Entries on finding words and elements
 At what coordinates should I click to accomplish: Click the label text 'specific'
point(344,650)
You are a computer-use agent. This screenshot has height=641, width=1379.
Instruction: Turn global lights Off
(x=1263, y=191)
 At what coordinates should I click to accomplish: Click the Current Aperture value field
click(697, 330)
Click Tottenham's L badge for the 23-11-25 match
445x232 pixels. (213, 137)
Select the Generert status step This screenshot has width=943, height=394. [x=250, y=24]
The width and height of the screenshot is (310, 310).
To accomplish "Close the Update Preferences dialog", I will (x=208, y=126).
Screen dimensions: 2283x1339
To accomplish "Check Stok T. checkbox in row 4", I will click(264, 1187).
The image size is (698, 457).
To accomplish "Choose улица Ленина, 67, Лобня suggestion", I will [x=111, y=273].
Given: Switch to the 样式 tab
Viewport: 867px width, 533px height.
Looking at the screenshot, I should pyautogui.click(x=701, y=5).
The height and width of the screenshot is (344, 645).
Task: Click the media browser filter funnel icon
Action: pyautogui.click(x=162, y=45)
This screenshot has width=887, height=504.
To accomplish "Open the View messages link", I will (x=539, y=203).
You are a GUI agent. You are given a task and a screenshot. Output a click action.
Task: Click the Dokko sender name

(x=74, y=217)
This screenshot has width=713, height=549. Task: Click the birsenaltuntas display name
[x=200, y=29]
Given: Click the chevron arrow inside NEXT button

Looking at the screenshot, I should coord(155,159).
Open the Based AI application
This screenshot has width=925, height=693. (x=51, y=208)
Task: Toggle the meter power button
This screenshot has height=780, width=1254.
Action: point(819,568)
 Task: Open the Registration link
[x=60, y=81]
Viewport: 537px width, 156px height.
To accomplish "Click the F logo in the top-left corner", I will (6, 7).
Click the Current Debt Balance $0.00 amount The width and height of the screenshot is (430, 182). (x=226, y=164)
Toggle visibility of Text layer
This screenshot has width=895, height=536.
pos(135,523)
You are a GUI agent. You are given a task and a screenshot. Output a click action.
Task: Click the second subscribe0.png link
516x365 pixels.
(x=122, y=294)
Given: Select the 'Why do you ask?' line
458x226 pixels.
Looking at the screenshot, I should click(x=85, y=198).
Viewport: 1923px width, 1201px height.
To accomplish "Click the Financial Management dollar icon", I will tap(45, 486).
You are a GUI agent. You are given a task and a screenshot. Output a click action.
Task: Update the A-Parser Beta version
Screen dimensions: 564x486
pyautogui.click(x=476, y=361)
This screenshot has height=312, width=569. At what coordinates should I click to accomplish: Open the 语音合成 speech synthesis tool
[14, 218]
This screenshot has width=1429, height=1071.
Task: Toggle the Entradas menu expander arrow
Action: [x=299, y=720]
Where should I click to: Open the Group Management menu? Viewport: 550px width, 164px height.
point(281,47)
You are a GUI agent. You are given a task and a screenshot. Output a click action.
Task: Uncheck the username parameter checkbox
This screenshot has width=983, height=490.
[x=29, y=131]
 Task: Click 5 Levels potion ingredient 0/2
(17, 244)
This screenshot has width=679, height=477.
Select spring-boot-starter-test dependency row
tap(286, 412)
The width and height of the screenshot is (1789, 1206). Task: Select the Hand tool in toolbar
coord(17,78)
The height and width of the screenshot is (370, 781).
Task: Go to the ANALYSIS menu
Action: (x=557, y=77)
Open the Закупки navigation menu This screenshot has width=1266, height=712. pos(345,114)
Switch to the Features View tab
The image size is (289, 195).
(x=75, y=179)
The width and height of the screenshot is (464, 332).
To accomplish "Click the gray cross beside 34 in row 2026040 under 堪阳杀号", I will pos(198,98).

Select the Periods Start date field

§ GIVEN REQUEST
Rewrite the lines above as a numbered list, leaving out any blank lines.

§ FULL SOLUTION
1.  At what coordinates should I click to accomplish: Click the label text 'specific'
2. point(344,650)
3. You are a computer-use agent. This screenshot has height=641, width=1379.
4. Instruction: Turn global lights Off
5. (x=1263, y=191)
6.  At what coordinates should I click to accomplish: Click the Current Aperture value field
7. click(697, 330)
8. Click Tottenham's L badge for the 23-11-25 match
9. 445x232 pixels. (213, 137)
10. Select the Generert status step This screenshot has width=943, height=394. [x=250, y=24]
11. The width and height of the screenshot is (310, 310).
12. To accomplish "Close the Update Preferences dialog", I will (x=208, y=126).
13. Screen dimensions: 2283x1339
14. To accomplish "Check Stok T. checkbox in row 4", I will click(264, 1187).
15. The image size is (698, 457).
16. To accomplish "Choose улица Ленина, 67, Лобня suggestion", I will [x=111, y=273].
17. Given: Switch to the 样式 tab
18. Viewport: 867px width, 533px height.
19. Looking at the screenshot, I should pyautogui.click(x=701, y=5).
20. The height and width of the screenshot is (344, 645).
21. Task: Click the media browser filter funnel icon
22. Action: pyautogui.click(x=162, y=45)
23. This screenshot has width=887, height=504.
24. To accomplish "Open the View messages link", I will (x=539, y=203).
25. You are a GUI agent. You are given a task and a screenshot. Output a click action.
26. Task: Click the Dokko sender name
27. (x=74, y=217)
28. This screenshot has width=713, height=549. Task: Click the birsenaltuntas display name
29. [x=200, y=29]
30. Given: Click the chevron arrow inside NEXT button
31. Looking at the screenshot, I should coord(155,159).
32. Open the Based AI application
33. This screenshot has width=925, height=693. (x=51, y=208)
34. Task: Toggle the meter power button
35. This screenshot has height=780, width=1254.
36. Action: point(819,568)
37.  Task: Open the Registration link
38. [x=60, y=81]
39. Viewport: 537px width, 156px height.
40. To accomplish "Click the F logo in the top-left corner", I will (6, 7).
41. Click the Current Debt Balance $0.00 amount The width and height of the screenshot is (430, 182). (x=226, y=164)
42. Toggle visibility of Text layer
43. This screenshot has width=895, height=536.
44. pos(135,523)
45. You are a GUI agent. You are given a task and a screenshot. Output a click action.
46. Task: Click the second subscribe0.png link
47. 516x365 pixels.
48. (x=122, y=294)
49. Given: Select the 'Why do you ask?' line
50. 458x226 pixels.
51. Looking at the screenshot, I should click(x=85, y=198).
52. Viewport: 1923px width, 1201px height.
53. To accomplish "Click the Financial Management dollar icon", I will tap(45, 486).
54. You are a GUI agent. You are given a task and a screenshot. Output a click action.
55. Task: Update the A-Parser Beta version
56. Screen dimensions: 564x486
57. pyautogui.click(x=476, y=361)
58. This screenshot has height=312, width=569. At what coordinates should I click to accomplish: Open the 语音合成 speech synthesis tool
59. [14, 218]
60. This screenshot has width=1429, height=1071.
61. Task: Toggle the Entradas menu expander arrow
62. Action: [x=299, y=720]
63. Where should I click to: Open the Group Management menu? Viewport: 550px width, 164px height.
64. point(281,47)
65. You are a GUI agent. You are given a task and a screenshot. Output a click action.
66. Task: Uncheck the username parameter checkbox
67. This screenshot has width=983, height=490.
68. [x=29, y=131]
69.  Task: Click 5 Levels potion ingredient 0/2
70. (17, 244)
71. This screenshot has width=679, height=477.
72. Select spring-boot-starter-test dependency row
73. tap(286, 412)
74. The width and height of the screenshot is (1789, 1206). Task: Select the Hand tool in toolbar
75. coord(17,78)
76. The height and width of the screenshot is (370, 781).
77. Task: Go to the ANALYSIS menu
78. Action: (x=557, y=77)
79. Open the Закупки navigation menu This screenshot has width=1266, height=712. pos(345,114)
80. Switch to the Features View tab
81. The image size is (289, 195).
82. (x=75, y=179)
83. The width and height of the screenshot is (464, 332).
84. To accomplish "Click the gray cross beside 34 in row 2026040 under 堪阳杀号", I will pos(198,98).
85. Select the Periods Start date field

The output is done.